— Exercise objective —
Return the line containing "Given: Click the everywhere location text" and every line beneath it through the end of the entries below, unchanged. Pictures stay out.

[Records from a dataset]
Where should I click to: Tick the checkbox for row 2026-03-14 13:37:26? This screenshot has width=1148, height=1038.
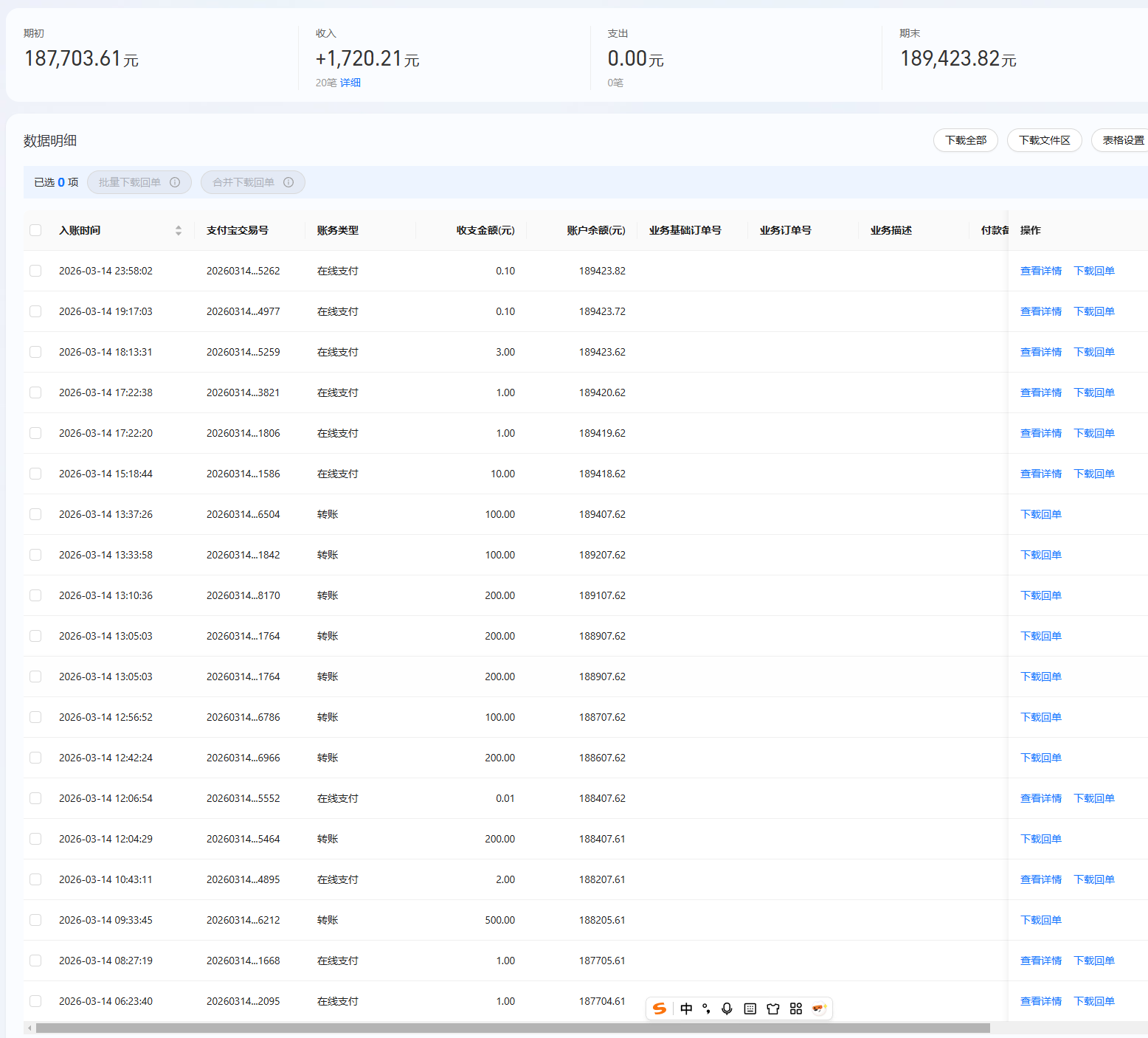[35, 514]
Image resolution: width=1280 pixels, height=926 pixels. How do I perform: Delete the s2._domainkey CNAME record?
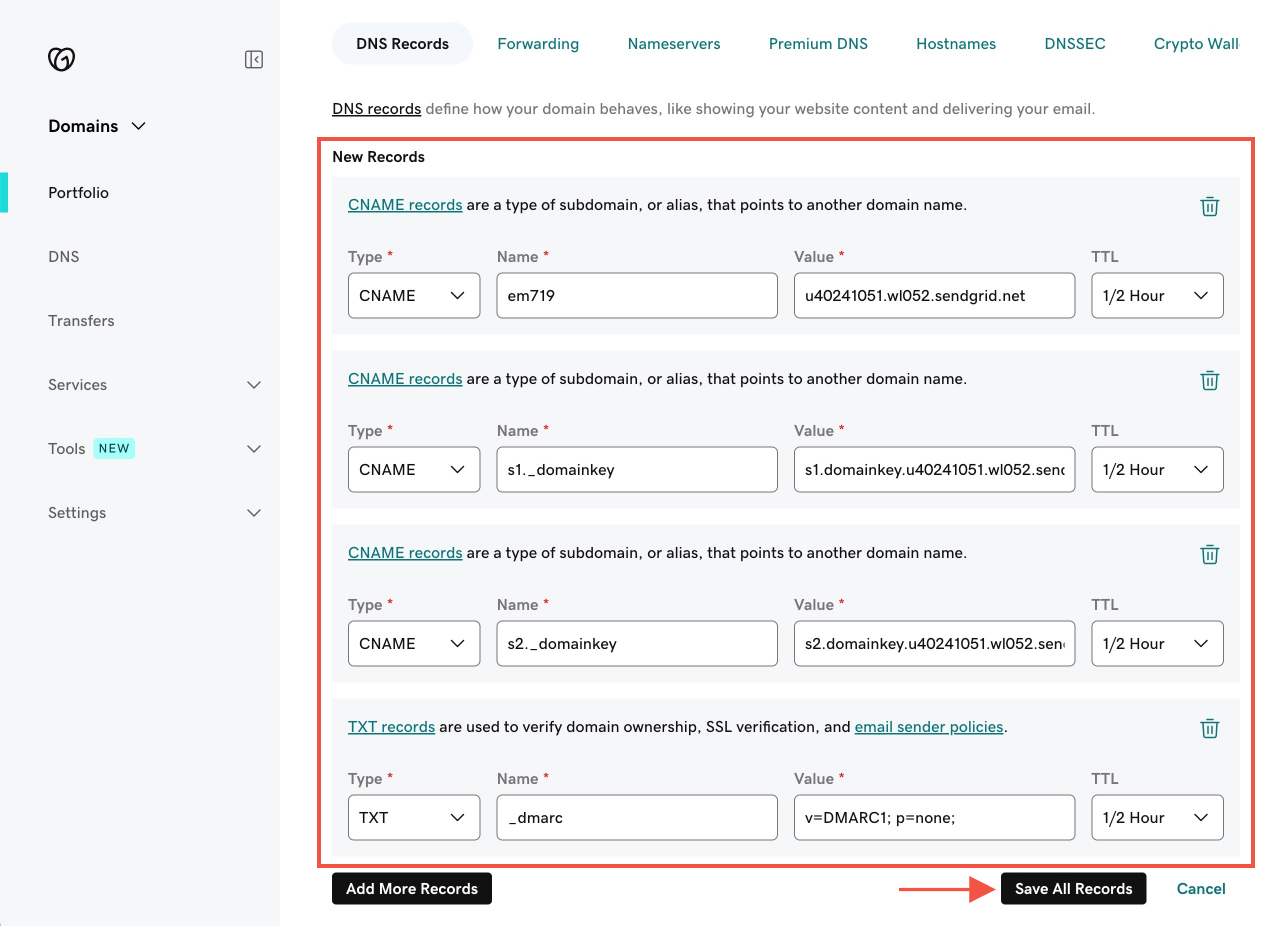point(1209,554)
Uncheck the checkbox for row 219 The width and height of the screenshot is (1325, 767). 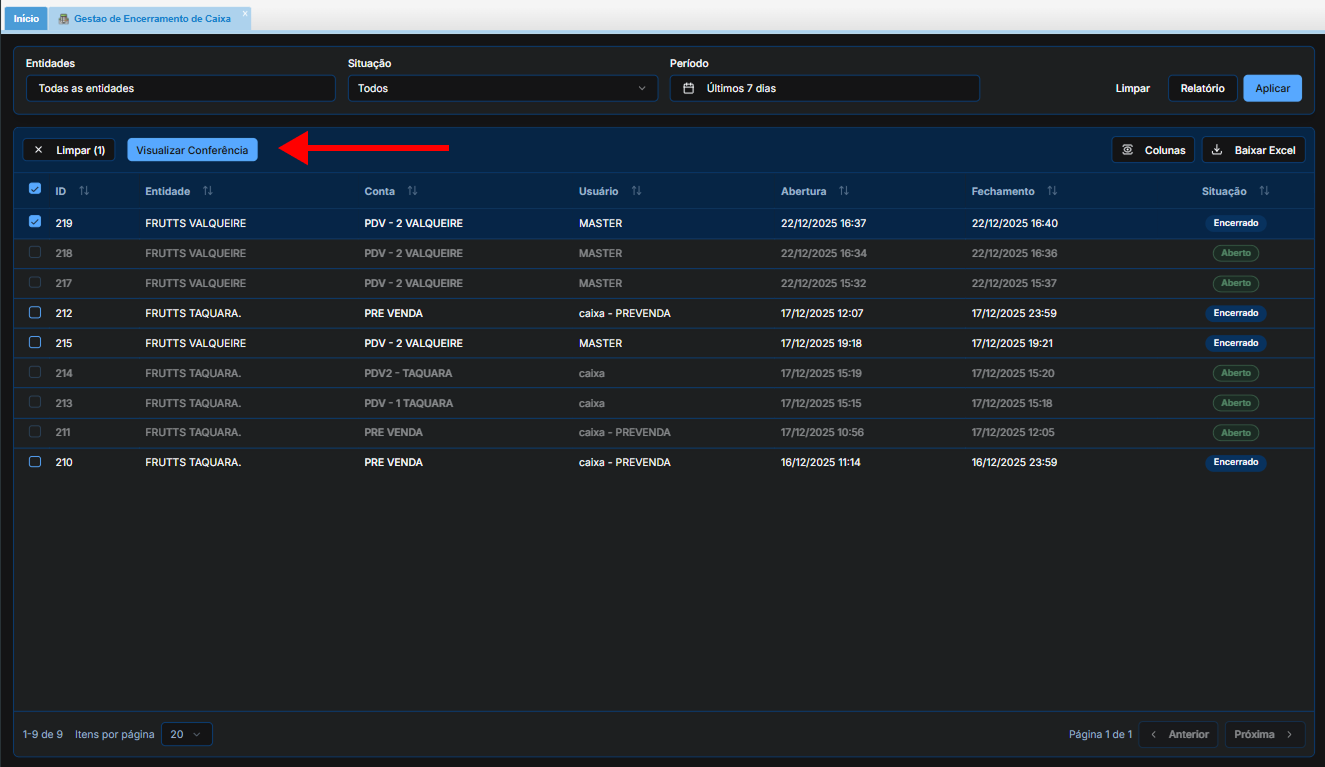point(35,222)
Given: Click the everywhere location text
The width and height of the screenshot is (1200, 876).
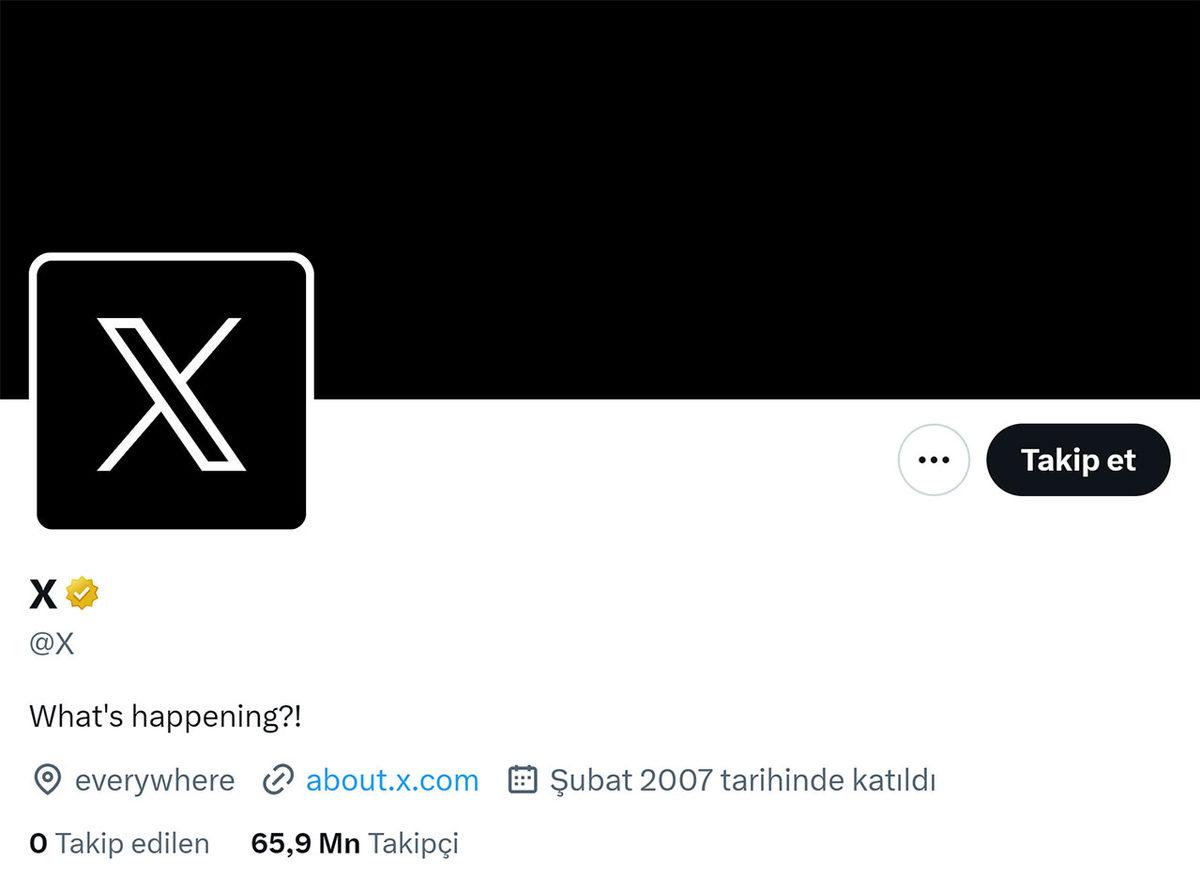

— Expected output —
Given: Click the everywhere location text
The width and height of the screenshot is (1200, 876).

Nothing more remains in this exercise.